● EXCERPT:
■ ■ ■ ■

Convenient? Not when I need to check emails or send off an attachment or research something. Which is better? No distractions or convenience? You know what I’ve chosen.

Lunch dates? A problem? Really?

Yes.

Several years ago, when my career was young, I was lunching with the very successful mystery author Carolyn Hart. I suggested that we meet again in a few weeks, and she refused because she was about to start a new book. She said she didn’t go out to lunch when she was writing.

I didn’t understand at the time. Lunch is important. At least to me! I’m going to stop writing in order to eat. What’s distracting about that?

Eventually wisdom and understanding dawned on me. Set a lunch date or any appointment, and you have it in the back of your mind. It may be something pleasurable that you’re looking forward to rather than something you dread. Even so, it can be a distraction. It takes time. It removes your thoughts from the job at hand.

I haven’t given up all lunch dates, but I limit them to whatever day of the week I reserve for errands rather than writing.

Overscheduling can involve any number of things. You have a day job, family, friends, movies to see, events to attend, birthdays or celebrations, errands, etc. The list goes on and on to formidable lengths.

Schedule one additional activity to a writing day and see how many other appointments will attach themselves. I like to make out to-do lists to help myself stay organized. Usually the list will start with something “critical,” like Bank, Post Office, Haircut, Vet’s Office, and Writing. Why does writing always get listed at the bottom?

My writing teacher, Jack Bickham, recommended that any to-do list be flipped over, so that you began your day with Writing and later got to whatever else remained on the list.

■ ■ ■ ■

● EXCERPTED DATA:
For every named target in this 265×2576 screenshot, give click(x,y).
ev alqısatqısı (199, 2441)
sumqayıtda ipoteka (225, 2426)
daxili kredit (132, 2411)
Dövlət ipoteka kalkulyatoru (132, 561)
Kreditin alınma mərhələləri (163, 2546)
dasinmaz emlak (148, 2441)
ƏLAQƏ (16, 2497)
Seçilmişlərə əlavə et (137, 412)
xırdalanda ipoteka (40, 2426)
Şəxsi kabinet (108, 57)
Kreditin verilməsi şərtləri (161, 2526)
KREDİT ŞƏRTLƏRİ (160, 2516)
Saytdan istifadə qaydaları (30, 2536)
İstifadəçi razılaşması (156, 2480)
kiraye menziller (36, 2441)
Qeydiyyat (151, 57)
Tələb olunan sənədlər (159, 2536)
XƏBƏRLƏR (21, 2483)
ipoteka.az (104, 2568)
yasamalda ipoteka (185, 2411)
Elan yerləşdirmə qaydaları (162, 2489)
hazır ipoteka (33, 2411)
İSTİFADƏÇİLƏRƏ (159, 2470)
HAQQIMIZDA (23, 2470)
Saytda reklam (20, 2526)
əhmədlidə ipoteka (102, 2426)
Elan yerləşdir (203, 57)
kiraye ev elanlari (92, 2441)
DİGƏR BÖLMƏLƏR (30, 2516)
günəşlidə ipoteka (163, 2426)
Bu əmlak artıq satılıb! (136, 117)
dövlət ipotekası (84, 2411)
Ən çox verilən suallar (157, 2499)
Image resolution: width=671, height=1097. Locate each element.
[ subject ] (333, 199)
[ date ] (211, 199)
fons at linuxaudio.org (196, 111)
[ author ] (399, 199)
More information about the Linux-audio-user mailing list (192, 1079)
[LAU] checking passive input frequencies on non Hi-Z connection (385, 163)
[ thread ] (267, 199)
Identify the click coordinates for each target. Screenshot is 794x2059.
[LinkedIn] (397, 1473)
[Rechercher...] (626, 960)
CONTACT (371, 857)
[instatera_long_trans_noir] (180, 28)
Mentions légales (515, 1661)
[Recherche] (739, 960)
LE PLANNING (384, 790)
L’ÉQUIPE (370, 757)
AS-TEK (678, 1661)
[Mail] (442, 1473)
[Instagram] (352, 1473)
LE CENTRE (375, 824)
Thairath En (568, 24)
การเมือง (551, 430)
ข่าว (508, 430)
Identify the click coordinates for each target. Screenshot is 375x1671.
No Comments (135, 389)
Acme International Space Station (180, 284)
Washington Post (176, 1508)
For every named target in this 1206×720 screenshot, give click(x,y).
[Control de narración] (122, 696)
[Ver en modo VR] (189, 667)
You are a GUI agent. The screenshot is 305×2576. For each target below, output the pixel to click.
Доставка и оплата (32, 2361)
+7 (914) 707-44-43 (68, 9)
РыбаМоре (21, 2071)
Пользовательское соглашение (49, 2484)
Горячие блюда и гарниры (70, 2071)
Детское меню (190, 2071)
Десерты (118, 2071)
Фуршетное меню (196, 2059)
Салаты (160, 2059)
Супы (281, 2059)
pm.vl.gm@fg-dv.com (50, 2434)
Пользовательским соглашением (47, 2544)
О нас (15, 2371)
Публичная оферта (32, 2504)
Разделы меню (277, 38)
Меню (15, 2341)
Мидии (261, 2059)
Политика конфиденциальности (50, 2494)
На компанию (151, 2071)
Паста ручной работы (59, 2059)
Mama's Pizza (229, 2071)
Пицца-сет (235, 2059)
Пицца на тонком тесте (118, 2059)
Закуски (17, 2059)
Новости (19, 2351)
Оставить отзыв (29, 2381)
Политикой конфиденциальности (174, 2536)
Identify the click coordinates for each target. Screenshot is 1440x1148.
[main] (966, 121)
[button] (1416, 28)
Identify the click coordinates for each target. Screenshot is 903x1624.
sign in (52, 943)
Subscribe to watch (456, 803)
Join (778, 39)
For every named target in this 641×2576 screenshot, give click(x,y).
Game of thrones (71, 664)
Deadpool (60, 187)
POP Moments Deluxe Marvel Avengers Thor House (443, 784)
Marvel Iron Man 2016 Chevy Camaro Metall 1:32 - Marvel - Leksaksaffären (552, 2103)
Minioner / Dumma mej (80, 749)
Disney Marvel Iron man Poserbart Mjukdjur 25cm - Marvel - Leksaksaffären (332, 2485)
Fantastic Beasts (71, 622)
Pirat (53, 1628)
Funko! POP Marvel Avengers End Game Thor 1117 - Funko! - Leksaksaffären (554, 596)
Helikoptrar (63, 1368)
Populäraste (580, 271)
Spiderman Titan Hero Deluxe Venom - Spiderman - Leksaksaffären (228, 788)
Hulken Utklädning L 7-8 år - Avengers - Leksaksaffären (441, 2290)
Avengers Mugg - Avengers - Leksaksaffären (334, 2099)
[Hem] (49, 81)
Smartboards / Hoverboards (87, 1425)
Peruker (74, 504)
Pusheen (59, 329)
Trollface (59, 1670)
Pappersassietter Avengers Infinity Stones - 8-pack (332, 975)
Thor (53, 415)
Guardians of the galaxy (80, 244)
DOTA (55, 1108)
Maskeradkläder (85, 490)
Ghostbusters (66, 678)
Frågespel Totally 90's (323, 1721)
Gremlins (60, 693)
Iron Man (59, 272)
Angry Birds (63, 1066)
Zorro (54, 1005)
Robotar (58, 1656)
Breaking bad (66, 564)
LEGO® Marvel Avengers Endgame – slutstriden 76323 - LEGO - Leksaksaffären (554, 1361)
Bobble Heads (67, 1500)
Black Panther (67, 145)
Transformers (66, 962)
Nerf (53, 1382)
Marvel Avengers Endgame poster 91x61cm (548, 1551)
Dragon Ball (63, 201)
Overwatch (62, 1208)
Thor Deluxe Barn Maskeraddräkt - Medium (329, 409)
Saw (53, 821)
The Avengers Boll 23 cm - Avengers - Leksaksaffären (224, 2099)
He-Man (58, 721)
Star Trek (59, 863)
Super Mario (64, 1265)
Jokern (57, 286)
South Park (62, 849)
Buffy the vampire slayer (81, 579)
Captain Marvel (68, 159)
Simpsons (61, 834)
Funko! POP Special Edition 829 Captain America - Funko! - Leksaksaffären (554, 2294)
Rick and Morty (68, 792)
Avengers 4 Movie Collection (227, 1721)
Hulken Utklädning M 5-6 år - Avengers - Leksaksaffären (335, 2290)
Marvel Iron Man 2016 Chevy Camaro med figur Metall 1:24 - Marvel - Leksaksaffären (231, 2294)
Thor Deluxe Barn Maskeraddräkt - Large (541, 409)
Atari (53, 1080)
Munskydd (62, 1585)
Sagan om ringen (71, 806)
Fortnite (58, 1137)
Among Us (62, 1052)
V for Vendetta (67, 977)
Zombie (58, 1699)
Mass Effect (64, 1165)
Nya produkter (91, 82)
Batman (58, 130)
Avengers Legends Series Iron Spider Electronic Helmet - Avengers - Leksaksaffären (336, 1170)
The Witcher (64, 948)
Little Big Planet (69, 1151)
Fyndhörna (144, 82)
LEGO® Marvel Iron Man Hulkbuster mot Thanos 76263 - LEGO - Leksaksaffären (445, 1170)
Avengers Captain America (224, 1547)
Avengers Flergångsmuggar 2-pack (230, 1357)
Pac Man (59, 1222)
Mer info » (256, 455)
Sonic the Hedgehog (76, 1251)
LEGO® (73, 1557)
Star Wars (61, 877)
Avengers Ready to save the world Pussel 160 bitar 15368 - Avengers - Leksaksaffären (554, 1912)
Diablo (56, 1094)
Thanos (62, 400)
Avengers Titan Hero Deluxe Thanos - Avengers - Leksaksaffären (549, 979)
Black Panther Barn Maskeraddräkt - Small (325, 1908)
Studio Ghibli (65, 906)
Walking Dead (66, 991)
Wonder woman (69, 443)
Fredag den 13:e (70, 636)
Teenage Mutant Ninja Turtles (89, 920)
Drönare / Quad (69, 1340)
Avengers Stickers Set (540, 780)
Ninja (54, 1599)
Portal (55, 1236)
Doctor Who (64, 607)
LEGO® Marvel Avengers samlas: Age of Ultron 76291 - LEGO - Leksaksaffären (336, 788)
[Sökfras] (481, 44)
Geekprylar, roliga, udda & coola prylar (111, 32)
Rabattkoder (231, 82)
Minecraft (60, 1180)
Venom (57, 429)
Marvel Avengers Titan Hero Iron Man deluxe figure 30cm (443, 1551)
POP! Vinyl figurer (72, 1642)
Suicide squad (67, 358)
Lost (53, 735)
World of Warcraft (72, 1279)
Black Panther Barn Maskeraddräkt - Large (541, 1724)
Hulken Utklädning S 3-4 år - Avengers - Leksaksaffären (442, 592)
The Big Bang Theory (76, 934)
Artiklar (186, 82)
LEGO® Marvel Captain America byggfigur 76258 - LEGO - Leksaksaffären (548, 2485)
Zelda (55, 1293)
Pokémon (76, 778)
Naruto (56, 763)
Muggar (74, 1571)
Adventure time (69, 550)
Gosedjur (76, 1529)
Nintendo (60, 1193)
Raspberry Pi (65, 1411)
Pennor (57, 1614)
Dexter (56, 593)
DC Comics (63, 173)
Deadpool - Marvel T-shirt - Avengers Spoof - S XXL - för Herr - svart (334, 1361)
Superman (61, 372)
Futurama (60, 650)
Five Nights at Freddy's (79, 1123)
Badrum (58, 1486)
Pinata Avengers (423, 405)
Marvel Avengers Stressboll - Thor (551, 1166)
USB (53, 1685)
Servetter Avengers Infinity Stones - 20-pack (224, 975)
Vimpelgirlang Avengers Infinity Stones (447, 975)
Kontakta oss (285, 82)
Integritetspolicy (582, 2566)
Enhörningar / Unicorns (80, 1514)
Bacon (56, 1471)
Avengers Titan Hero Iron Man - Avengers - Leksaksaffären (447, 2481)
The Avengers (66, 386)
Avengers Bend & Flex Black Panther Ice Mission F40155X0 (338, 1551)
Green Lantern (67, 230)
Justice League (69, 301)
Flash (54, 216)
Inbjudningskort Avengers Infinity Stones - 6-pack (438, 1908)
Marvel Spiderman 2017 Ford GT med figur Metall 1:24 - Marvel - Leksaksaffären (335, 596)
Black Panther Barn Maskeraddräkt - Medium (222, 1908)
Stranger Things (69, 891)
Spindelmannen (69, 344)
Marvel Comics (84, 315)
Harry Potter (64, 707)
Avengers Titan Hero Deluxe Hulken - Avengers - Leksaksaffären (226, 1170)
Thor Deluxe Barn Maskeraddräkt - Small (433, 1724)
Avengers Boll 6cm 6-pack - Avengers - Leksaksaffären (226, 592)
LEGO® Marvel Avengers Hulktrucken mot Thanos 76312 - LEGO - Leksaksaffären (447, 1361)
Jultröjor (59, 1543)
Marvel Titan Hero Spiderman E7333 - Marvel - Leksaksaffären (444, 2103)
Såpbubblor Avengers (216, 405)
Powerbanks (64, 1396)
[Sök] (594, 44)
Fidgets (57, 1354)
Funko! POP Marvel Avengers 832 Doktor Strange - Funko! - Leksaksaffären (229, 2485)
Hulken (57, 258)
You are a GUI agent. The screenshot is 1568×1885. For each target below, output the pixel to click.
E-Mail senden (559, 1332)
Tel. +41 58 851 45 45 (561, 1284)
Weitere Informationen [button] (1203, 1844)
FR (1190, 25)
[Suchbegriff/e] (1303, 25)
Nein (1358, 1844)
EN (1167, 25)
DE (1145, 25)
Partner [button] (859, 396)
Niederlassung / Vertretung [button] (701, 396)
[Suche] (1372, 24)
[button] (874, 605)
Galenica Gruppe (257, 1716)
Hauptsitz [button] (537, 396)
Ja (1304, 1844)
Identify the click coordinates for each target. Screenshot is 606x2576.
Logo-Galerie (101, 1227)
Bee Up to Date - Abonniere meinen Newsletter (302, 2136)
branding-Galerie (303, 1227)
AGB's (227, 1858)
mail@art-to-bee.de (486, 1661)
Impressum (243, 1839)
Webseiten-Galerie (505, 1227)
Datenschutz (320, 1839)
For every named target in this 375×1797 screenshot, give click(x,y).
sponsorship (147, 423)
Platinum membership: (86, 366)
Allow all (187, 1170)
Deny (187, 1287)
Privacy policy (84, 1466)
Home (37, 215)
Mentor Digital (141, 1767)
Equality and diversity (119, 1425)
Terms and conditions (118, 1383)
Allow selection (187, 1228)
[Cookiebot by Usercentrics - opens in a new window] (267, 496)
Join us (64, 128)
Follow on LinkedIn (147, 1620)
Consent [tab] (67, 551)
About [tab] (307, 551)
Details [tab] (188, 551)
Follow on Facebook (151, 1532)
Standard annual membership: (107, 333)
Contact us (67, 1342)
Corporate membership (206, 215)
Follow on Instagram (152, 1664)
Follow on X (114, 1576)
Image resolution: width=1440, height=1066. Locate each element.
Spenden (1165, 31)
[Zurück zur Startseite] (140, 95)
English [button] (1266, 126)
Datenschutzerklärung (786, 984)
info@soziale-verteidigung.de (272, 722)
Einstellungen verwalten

■ ■ ■ ■

● WHAT IS EXPECTED:
Could you carry on the essay about protecting writing time from distractions, beginning right after its last sentence? The records stand apart from the essay on protecting writing time.

● TASK OUTPUT:
Hobbies? Sure, I love them. I think writers need them to help spur creativity. But if they eat into writing time, or if you’re thinking about that train diorama you want to build or that quilt you want to stitch instead of the scene you’re about to write, then you’re allowing yourself to be distracted unnecessarily.

I bought these at the flea market. Now they need polishing.

Same thing goes for rewards. There have been books that I haven’t been very passionate about writing and projects that I contracted for solely to earn money. In those circumstances, I’ve often employed the carrot-and-stick method of discipline in order to meet my deadline. But even when I’m writing a book that I care intensely about, there are going to be sections where the passion fades. I may be thinking, If I meet my page quota by noon, I’ll have time to drive to the City and shop at the bookstore. A distraction? You betcha!

Are you thinking by now that I intend for you to be a robotic writer, a Vulcan robotic writer that never feels, never deviates from the plan, never sneaks a little game of Solitaire, never wastes two precious hours of writing time on eBay?

Not at all!

We are, after all, humans first and then writers. Just beware the distractions that don’t have to be in your life. Ask yourself why you’re letting them hinder you instead of getting on with the story at hand.

This morning, the fence guys arrived at 7:30 a.m. to continue powerwashing my fence before it’s stained. For hours I’ve listened to the throb of that machine outside my office wall. Have I written on my book? Not as yet today.

So small a machine, so loud a noise.

I could have. Instead, I’ve chosen to let the powerwasher “distract” me. Why? Because I really don’t want to write the next scene and I’ve chosen not to crack the whip of discipline.

I’ll pay for it later when I have to catch up on my page quota.

Where we are by noon. To quote the pope when Michaelangelo was painting the Sistine Chapel: WHEN WILL IT BE FINISHED?